ISTRUZIONI OPERATIVE:
a - Ricopia parola per parola il racconto della salita alla parete Nord del Roseg da "Più tardi i" a "le Alpi Centrali.".
b - Riprendi il racconto della salita alla parete Nord del Roseg e portalo avanti dopo l'ultima frase.

TESTO ESTRATTO:
Più tardi i primi raggi del sole arrossano la maestosa parete Nord del Roseg. Sono 900 metri di dislivello con difficoltà che presentano, nel finale, tratti di 60 gradi di pendenza: una parete che offre una delle più severe arrampicate su ghiaccio di tutte le Alpi Centrali.
Facciamo una breve sosta sul ghiacciaio, non per riposarci, ma per vedere ed osservare meglio il percorso da seguire.
«Ecco» mi dice Mauri, «dobbiamo attaccare dove la crepaccia terminale è molto stretta, salire veloci appoggiando a destra in modo da evitare la seraccata posta a metà parete: questa può essere, col sopraggiungere del sole, un serio pericolo per la caduta di qualche blocco di ghiaccio; perciò è assolutamente necessario non perdere tempo».
Attacchiamo la crepaccia terminale: Mauri compone la cordata di testa con Gallieni; io lo seguo immediatamente tenendo legato Aldè.

VOCI FORNITE:
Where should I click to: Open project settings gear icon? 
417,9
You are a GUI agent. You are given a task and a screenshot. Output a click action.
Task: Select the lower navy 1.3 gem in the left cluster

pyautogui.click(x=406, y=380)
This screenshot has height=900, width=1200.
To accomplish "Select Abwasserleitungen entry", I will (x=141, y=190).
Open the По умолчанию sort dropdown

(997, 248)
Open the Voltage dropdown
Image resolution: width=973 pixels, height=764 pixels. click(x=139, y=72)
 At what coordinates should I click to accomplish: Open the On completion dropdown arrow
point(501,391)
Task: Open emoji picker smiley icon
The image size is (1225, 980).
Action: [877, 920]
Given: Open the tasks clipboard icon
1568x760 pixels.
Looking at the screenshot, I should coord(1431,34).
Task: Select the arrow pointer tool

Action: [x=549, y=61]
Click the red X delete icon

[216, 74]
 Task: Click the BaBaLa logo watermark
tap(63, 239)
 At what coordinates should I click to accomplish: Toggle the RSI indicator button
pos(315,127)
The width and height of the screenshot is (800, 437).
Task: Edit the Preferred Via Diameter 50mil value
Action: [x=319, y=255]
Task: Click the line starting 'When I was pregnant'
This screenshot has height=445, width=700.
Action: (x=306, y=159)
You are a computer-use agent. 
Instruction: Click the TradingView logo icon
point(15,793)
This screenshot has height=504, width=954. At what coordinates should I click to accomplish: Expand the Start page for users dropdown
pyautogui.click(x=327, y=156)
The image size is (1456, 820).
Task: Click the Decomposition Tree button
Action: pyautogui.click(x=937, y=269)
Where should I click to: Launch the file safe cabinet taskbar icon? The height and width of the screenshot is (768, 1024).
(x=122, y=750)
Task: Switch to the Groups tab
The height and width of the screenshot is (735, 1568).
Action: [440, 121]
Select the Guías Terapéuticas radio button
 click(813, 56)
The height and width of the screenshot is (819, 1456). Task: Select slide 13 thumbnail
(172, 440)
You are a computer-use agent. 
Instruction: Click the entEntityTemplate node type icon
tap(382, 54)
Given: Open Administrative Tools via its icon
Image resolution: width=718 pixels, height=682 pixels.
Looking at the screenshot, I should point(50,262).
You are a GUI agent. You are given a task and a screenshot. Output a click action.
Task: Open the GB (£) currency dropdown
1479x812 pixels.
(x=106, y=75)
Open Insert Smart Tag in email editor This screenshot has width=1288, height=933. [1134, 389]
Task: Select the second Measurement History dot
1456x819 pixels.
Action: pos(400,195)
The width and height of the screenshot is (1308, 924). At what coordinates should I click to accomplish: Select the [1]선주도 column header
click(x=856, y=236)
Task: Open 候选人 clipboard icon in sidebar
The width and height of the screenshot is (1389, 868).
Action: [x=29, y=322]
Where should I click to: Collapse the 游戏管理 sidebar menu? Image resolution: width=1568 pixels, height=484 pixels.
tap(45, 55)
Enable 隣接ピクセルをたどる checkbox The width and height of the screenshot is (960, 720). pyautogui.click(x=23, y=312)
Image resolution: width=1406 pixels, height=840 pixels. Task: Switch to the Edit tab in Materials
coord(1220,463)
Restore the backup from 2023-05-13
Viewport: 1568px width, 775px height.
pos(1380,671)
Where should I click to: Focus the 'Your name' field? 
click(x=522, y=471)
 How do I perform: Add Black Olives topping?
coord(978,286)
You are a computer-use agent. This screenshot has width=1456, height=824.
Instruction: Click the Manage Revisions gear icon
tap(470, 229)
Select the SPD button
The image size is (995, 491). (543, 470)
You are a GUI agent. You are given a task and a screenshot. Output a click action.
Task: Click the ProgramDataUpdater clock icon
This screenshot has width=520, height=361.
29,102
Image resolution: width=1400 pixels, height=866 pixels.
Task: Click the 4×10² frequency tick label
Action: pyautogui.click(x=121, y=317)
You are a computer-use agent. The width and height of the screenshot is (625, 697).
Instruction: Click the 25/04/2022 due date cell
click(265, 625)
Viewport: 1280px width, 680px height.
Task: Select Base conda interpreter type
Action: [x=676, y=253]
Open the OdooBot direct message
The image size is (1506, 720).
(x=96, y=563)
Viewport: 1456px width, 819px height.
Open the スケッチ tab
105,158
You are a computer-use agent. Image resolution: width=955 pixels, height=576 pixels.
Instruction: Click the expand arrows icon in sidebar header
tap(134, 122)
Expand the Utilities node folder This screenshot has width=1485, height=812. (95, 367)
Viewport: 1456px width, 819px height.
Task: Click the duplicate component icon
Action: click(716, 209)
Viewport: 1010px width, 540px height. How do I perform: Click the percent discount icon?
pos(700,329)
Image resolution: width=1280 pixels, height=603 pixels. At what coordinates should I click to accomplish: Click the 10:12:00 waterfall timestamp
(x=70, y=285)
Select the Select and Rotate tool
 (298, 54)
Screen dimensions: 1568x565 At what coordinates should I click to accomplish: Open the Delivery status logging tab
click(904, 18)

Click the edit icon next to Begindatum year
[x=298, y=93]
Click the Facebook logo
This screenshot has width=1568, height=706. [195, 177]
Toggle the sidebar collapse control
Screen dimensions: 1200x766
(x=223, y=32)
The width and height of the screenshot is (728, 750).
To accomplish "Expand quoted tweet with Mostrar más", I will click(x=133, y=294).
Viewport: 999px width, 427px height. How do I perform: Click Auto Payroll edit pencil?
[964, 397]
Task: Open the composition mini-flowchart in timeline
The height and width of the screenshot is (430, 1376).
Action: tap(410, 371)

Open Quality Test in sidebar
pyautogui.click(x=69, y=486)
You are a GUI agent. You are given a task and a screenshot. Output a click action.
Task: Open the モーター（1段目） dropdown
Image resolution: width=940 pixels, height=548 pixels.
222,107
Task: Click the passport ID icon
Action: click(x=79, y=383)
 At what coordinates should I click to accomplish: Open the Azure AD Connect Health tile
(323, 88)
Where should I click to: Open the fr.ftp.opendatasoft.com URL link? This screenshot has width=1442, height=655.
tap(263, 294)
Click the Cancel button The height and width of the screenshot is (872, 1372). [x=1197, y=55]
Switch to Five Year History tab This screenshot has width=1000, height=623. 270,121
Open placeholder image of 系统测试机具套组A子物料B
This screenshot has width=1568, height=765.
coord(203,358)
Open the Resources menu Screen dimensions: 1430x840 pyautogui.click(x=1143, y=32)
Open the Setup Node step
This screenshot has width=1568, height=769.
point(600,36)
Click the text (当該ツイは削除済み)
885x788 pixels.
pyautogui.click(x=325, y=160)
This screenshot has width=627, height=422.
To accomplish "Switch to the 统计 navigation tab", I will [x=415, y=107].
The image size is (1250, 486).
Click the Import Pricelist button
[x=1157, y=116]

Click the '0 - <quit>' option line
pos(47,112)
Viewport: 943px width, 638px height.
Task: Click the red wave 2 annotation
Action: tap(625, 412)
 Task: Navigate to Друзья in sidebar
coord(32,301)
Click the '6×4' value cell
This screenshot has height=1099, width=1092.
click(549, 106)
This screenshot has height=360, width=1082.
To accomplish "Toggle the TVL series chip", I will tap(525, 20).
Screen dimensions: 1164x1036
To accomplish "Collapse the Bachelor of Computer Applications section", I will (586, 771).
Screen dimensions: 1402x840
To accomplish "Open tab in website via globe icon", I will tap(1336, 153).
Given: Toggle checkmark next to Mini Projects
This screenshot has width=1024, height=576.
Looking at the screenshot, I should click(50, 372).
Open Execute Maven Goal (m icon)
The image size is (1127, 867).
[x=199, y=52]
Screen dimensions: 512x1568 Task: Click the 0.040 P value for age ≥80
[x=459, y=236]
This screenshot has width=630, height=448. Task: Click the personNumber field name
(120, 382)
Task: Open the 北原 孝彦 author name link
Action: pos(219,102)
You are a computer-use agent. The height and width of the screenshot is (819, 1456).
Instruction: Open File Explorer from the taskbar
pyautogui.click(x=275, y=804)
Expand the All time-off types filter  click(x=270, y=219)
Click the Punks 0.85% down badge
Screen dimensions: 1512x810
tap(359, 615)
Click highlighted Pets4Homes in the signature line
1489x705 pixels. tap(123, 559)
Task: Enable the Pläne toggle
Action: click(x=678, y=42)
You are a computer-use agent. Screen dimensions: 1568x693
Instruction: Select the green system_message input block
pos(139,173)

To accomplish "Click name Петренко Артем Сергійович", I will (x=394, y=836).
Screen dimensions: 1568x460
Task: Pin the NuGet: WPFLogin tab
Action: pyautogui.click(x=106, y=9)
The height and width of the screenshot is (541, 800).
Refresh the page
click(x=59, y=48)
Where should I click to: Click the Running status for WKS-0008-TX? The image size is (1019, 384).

RISPOSTE ATTESE:
a -
Più tardi i primi raggi del sole arrossano la maestosa parete Nord del Roseg. Sono 900 metri di dislivello con difficoltà che presentano, nel finale, tratti di 60 gradi di pendenza: una parete che offre una delle più severe arrampicate su ghiaccio di tutte le Alpi Centrali.

b -
È il primo tiro di corda che ci impegna, o meglio che impegna me. Sono solo una trentina di metri dove affiora del ghiaccio verde e duro. Mauri ha fatto dei gradini, ma li ha fatti troppo lontani l’uno dall’altro: quindi io, avendo le gambe molto più corte di Mauri, devo intagliare un gradino supplementare fra quelli già scavati. Quando sono al termine del tiro, Mauri e Gallieni sono già avanti un centinaio di metri. Un veloce inseguimento su neve buonissima senza alcun uso di altri gradini, e nei pressi delle roccette, proprio all’altezza dei seracchi, Mauri e Gallieni sono raggiunti.
Ora il pericolo sopra le nostre teste non incombe più, ma la parete si fa più ripida e un leggero strato di neve marcia sopra un ghiaccio durissimo ci mette in serie difficoltà, obbligando Mauri a una lunga ed estenuante gradinatura.
Ammetto di avere commesso un’imprudenza. Abbiamo portato solo due chiodi da ghiaccio: forse pensando al molto innevamento non occorrevano; ma in questo caso la loro mancanza si fa sentire.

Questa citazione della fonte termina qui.